Required work:
Go to the line that contains "Screen dimensions: 2313x1112". Restate that line and each one after it exactly, through the end of the records, without pictures.

*** Data provided

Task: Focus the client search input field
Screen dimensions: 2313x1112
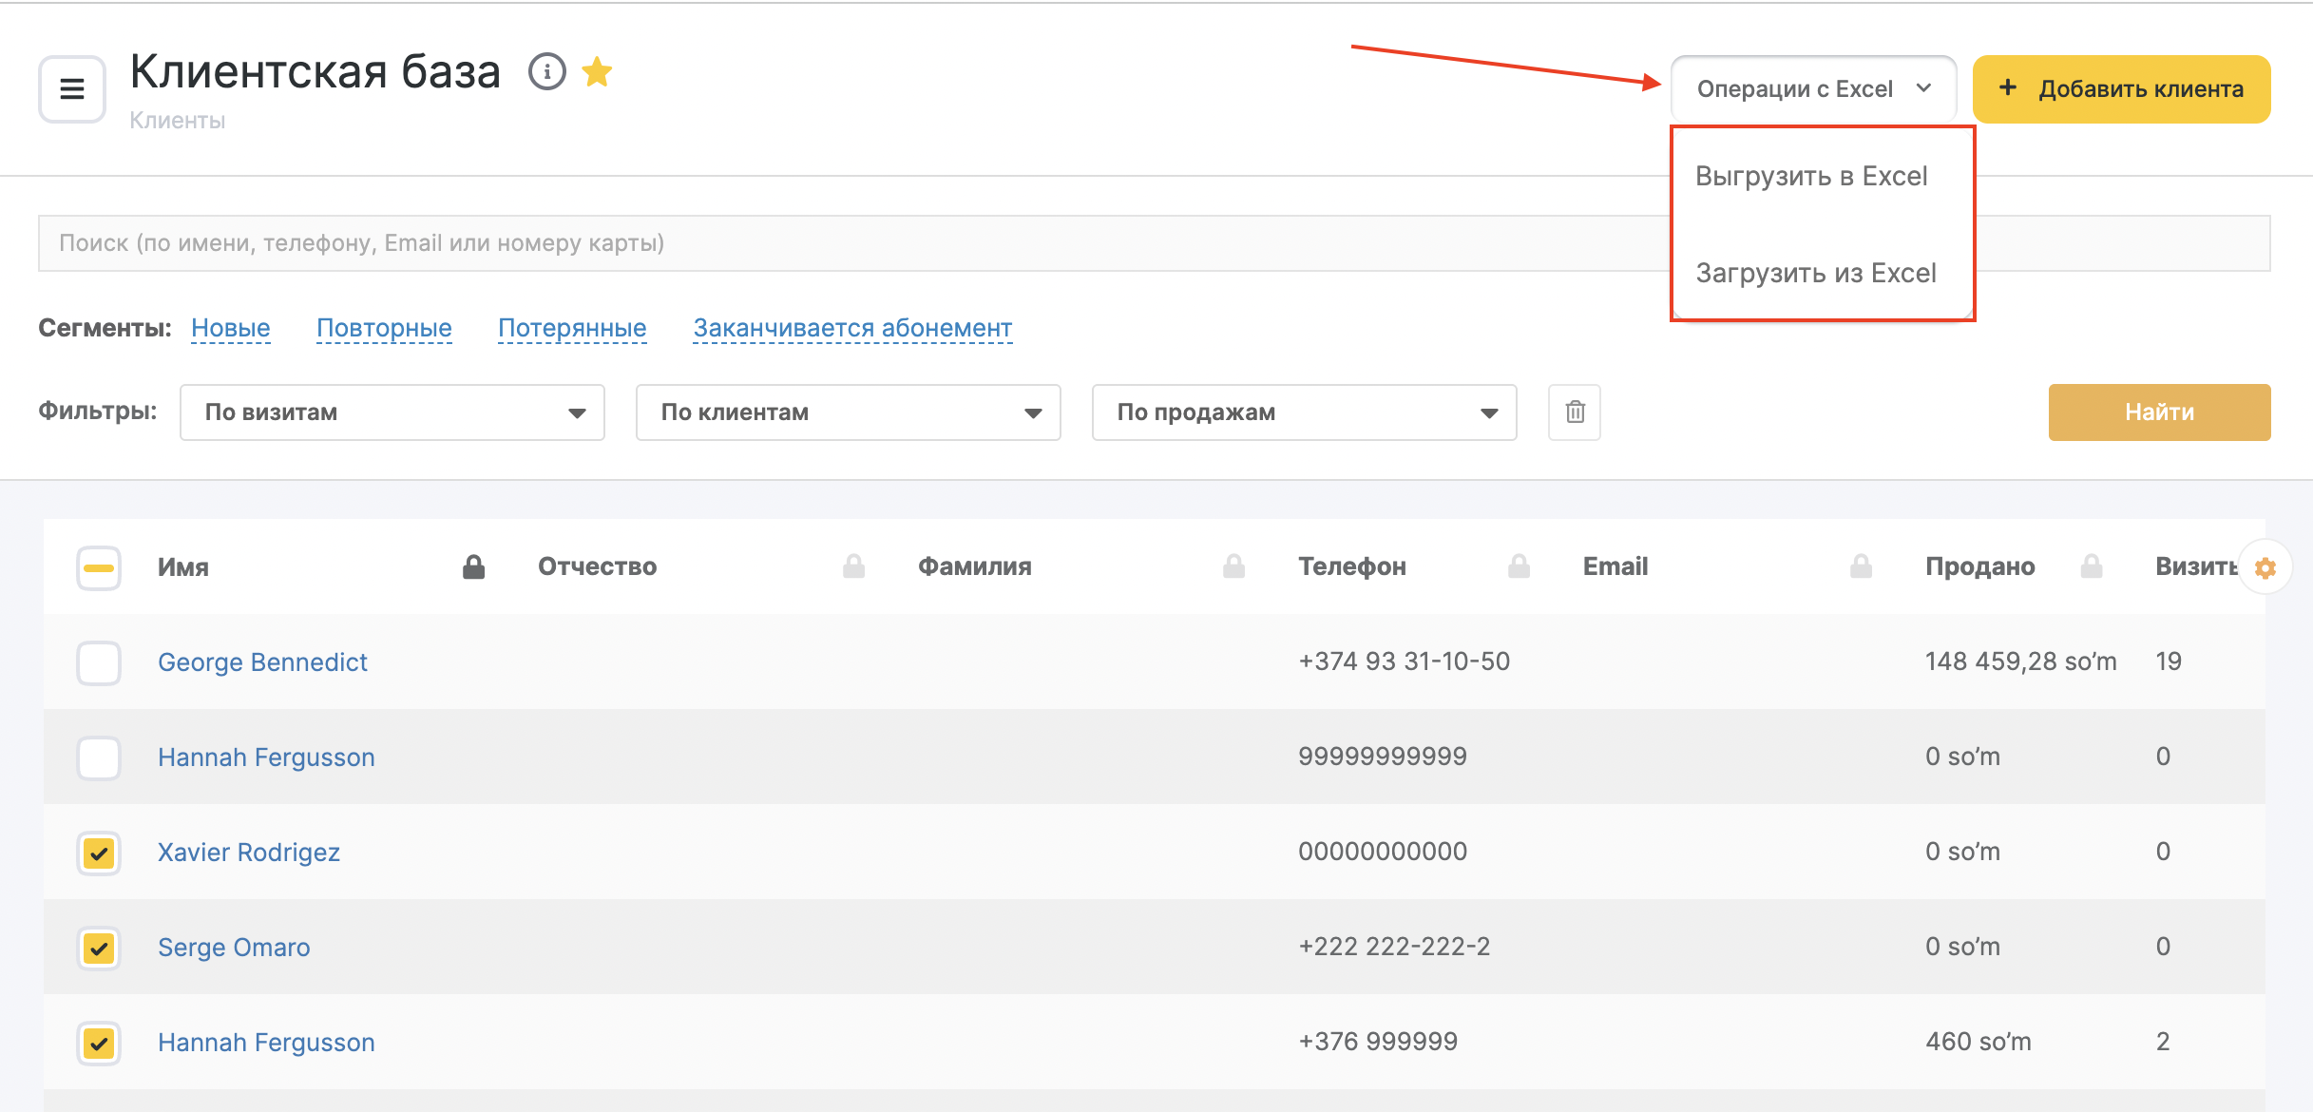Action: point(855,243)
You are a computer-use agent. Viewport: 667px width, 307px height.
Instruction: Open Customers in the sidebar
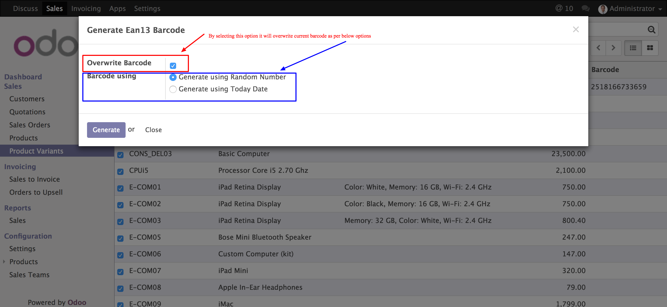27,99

******

Result for this exercise:
Screen dimensions: 2313x1112
Action: point(855,243)
You are a computer-use agent. Viewport: 667px width, 307px height.
Instruction: Open Customers in the sidebar
27,99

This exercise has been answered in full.